I just tested frontier models on a riddle from the podcast Lateral with Tom Scott: “a woman microwaves a chocolate bar once a year. What is her job and what is this procedure for?”
[GPT 5](https://chatgpt.com/s/t_68bf2e159be48191984b8b7f73accf97) gets it first try. She is a school physics teacher, using the uneven melting spots on chocolate to show children the speed of light.
[Opus 4.1 with extended thinking](https://claude.ai/share/54dd3eef-0a25-4f6e-b772-024840be7a52) first says that she’s a quality control engineer at a chocolate factory. I point out that if that were true, she would do it more than once a year. It then gets the answer.
Gemini 2.5 Pro first says that she’s a lawyer putting her license on inactive status for a year (???) Its reasoning traces seemed really committed to the idea that this must be a pun or wordplay riddle. After I clarify that the question was literal, it gets the answer.
I recall seeing someone do a pretty systematic evaluation of how models did on Lateral questions and other game/connections shows, but with the major drawback that those are retrospective and thus in the training data. The episode with this riddle came out less than a week ago, so I assume not in training data. I also didn’t give any context, other than that this was a riddle.
I’m interested in seeing more lateral thinking/creative reasoning tests of LLMs, since I anticipate that’s what will determine their ability to make new science breakthroughs. I don’t know if there are any out there.

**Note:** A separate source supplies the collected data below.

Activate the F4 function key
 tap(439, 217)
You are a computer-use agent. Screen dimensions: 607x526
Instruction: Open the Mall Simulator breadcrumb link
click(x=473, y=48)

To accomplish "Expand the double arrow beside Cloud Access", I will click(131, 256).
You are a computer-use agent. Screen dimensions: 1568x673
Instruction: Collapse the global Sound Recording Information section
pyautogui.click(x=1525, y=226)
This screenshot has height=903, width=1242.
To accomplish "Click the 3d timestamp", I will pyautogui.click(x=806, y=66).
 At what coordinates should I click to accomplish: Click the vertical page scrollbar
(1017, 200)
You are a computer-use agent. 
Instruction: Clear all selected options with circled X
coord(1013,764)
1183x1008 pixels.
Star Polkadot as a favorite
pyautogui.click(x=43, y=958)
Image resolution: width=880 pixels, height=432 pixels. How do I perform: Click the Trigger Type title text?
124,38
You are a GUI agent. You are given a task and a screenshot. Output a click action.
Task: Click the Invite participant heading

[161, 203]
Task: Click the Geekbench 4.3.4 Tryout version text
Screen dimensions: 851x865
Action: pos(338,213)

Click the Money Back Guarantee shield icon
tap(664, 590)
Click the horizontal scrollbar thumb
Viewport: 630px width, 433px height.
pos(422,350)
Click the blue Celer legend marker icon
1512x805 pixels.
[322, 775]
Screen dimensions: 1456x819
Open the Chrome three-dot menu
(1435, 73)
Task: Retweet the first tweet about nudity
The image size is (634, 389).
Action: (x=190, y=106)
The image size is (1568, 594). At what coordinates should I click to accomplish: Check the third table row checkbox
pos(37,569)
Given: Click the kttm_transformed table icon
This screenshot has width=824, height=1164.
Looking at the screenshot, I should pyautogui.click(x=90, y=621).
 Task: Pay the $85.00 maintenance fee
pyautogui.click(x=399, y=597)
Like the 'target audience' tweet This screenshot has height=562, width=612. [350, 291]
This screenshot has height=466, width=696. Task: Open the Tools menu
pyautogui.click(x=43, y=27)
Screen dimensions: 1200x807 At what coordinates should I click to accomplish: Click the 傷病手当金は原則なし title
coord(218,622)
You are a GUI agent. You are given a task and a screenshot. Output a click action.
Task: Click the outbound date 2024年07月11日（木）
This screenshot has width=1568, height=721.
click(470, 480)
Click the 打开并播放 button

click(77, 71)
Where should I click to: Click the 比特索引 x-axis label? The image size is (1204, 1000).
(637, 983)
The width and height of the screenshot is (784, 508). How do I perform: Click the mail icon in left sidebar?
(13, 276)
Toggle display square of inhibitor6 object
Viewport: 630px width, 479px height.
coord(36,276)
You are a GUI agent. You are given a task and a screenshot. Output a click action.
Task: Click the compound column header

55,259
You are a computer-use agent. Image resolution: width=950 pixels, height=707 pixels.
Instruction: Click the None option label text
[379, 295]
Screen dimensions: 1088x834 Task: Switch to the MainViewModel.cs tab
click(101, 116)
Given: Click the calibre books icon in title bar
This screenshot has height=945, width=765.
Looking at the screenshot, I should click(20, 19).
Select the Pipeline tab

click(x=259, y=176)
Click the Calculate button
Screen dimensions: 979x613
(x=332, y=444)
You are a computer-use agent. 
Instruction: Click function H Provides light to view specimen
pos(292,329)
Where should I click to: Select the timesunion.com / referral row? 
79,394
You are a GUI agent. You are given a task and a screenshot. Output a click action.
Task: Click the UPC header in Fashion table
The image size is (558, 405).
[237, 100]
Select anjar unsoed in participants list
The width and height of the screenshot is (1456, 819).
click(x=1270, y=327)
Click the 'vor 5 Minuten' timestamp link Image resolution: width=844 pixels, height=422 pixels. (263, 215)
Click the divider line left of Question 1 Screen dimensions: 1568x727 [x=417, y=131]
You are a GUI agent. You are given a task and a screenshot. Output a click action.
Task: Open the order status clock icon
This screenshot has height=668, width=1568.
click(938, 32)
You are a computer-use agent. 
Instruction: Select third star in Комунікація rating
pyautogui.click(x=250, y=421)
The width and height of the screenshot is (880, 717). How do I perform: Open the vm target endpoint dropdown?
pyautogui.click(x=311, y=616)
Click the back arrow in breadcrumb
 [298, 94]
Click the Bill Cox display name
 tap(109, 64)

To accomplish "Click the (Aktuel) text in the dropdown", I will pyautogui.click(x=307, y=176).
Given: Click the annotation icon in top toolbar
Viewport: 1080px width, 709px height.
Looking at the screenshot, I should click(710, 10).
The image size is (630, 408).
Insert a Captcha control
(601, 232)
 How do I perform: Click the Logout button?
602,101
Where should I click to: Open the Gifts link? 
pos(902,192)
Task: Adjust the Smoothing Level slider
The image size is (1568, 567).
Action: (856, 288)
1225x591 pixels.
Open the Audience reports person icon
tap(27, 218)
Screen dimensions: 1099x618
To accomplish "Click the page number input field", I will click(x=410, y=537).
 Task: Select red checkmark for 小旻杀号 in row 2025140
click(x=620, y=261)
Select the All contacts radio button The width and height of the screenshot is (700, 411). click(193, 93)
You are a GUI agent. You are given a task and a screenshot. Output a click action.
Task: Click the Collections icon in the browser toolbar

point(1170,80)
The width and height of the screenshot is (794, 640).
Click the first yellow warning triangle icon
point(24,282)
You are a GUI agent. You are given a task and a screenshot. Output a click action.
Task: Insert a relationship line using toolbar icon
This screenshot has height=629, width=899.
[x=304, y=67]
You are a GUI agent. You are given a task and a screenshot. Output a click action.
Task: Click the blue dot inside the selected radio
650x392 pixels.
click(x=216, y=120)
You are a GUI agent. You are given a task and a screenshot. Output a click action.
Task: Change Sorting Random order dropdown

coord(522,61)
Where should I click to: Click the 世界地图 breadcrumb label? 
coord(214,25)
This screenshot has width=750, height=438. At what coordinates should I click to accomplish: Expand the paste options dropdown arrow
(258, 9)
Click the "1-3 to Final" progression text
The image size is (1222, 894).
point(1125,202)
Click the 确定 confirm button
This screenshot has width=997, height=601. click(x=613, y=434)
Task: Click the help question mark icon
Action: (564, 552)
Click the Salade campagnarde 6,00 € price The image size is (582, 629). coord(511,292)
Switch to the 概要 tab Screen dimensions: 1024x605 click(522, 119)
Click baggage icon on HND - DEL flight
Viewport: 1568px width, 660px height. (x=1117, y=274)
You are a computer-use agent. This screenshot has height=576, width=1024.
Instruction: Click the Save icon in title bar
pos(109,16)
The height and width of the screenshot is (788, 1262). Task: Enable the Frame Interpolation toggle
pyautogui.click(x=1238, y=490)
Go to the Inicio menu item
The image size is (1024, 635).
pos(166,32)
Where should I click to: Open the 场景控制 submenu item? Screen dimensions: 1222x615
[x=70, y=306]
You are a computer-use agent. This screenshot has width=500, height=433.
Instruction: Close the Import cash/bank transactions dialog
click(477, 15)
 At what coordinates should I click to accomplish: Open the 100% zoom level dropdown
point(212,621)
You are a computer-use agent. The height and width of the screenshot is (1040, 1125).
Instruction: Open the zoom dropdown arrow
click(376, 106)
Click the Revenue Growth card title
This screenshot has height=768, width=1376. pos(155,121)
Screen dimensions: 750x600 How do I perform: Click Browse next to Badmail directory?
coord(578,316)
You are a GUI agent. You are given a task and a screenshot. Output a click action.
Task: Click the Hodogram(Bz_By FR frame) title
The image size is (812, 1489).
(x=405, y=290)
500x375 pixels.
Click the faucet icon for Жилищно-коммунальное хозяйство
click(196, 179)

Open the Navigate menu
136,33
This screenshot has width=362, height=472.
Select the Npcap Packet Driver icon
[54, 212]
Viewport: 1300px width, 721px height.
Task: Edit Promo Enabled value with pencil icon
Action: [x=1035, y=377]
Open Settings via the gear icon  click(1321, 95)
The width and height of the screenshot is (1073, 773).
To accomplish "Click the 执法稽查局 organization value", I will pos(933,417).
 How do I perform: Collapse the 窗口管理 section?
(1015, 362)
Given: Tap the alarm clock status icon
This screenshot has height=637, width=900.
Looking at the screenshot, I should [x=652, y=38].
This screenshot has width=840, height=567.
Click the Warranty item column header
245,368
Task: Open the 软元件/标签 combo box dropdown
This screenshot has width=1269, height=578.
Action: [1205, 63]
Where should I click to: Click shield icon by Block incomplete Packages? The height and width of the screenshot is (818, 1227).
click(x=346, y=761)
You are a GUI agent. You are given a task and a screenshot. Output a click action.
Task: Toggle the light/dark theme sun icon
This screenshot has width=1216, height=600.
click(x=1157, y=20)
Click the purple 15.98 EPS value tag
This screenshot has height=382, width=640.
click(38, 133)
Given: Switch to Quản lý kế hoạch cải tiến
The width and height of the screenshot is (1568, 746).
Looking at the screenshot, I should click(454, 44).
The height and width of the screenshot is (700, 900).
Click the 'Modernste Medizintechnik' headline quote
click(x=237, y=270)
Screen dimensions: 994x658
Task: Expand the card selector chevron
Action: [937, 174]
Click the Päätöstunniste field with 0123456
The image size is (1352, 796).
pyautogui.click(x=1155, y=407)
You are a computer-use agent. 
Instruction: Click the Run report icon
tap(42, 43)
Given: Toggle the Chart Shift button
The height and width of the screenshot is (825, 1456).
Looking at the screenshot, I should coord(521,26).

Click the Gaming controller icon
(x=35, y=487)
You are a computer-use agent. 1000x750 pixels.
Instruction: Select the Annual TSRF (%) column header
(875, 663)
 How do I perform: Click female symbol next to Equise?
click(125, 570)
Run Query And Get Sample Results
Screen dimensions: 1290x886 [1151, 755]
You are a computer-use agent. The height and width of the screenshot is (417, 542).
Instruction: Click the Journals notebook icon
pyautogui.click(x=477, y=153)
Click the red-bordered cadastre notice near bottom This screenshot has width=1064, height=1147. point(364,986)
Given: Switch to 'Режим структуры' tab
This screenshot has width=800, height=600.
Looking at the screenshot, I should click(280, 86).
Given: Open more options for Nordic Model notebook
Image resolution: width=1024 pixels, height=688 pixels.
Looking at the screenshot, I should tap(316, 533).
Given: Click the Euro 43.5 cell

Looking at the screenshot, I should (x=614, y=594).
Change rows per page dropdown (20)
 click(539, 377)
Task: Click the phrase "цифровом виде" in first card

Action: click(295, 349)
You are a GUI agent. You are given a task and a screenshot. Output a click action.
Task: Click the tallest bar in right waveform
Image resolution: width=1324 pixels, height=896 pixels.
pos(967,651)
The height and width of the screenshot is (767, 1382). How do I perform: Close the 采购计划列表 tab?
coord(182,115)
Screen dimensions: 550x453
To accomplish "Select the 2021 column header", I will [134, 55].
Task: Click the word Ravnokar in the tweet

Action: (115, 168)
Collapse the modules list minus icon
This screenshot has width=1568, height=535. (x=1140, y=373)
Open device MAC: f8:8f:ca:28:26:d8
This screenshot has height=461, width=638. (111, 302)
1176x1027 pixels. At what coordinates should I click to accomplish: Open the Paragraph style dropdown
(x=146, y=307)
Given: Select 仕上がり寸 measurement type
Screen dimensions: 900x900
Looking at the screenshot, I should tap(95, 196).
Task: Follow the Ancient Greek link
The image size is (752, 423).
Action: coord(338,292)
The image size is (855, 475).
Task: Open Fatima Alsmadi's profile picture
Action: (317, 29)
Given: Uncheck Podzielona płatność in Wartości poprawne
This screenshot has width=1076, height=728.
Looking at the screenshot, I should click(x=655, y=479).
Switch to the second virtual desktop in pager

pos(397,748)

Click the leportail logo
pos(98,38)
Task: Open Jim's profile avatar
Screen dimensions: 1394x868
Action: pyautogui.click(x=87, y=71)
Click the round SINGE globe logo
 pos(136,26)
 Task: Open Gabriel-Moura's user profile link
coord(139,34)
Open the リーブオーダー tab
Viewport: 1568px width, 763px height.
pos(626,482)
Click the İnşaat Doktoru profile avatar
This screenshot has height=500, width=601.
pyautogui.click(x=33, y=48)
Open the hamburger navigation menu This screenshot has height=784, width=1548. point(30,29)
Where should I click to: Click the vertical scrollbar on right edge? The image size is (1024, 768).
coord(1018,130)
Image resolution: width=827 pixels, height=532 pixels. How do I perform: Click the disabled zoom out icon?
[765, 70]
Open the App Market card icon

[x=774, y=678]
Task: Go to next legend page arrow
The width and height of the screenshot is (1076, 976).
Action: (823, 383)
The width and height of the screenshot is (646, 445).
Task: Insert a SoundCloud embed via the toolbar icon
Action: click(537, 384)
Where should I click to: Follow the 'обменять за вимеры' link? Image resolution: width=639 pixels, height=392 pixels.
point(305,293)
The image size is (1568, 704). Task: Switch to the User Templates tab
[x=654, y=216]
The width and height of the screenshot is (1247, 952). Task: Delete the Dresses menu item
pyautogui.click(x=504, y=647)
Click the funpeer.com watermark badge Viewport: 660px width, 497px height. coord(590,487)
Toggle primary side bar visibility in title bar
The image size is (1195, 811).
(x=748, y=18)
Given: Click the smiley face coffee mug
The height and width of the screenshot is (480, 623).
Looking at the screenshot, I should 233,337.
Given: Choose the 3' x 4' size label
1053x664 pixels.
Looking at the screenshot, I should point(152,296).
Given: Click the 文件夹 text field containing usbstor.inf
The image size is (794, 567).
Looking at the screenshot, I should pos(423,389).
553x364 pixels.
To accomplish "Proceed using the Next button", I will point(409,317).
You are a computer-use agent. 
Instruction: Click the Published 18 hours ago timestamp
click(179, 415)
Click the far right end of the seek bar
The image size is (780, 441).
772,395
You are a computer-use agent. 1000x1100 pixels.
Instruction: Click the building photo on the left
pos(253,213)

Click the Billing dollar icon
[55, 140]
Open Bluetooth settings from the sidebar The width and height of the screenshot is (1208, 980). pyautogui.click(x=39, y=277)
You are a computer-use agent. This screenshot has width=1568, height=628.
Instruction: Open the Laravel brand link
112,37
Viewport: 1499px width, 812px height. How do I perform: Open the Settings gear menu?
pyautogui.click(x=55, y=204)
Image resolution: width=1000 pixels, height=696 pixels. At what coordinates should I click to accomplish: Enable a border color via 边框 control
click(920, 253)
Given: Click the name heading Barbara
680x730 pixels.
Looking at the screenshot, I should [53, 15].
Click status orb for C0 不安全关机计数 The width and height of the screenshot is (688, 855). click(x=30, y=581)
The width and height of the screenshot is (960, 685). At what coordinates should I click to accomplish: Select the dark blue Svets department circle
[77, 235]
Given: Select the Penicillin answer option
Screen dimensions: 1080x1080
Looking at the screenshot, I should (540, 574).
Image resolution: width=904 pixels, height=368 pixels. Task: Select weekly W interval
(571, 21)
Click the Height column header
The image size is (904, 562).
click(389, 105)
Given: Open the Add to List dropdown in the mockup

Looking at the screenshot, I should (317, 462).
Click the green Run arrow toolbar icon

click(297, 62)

Imagine the question was instead inverted to “a physics teacher wants to do an experiment demonstrating the speed of light to children. What would the experiment be?” Now this is straightforward recall because the model can look up what physics teachers do. But in the form that it is, what is the actual lookup that would help solve this question trivially?
The metric is not whether the information to answer this question is available in a model’s corpus, but whether the model can make the connection between the question and the information in its corpus. Cases in which it isn’t straightforward to make that connection are riddles. But that’s also a description of a large class of research breakthroughs – figuring out that X solution from one domain can help answer Y question from another domain. Even though both X and Y are known, connecting them was the trick. That’s the ability I wanted to test.